About this task: Please repeat the line that contains "The height and" and every line after it, exactly, through the end of the records.

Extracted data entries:
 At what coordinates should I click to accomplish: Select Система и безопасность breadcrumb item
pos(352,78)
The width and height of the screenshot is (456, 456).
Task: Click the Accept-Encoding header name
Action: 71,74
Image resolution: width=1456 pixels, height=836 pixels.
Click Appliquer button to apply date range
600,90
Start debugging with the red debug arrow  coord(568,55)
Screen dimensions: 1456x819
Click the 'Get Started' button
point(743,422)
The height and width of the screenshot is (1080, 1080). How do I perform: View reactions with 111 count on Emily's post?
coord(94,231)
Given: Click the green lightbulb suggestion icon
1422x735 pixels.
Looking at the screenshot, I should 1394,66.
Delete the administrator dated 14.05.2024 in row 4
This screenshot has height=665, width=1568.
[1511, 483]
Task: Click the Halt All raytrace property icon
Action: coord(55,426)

Response:
The height and width of the screenshot is (1080, 1080). How do I perform: View reactions with 111 count on Emily's post?
coord(94,231)
Given: Click the green lightbulb suggestion icon
1422x735 pixels.
Looking at the screenshot, I should 1394,66.
Delete the administrator dated 14.05.2024 in row 4
This screenshot has height=665, width=1568.
[1511, 483]
Task: Click the Halt All raytrace property icon
Action: coord(55,426)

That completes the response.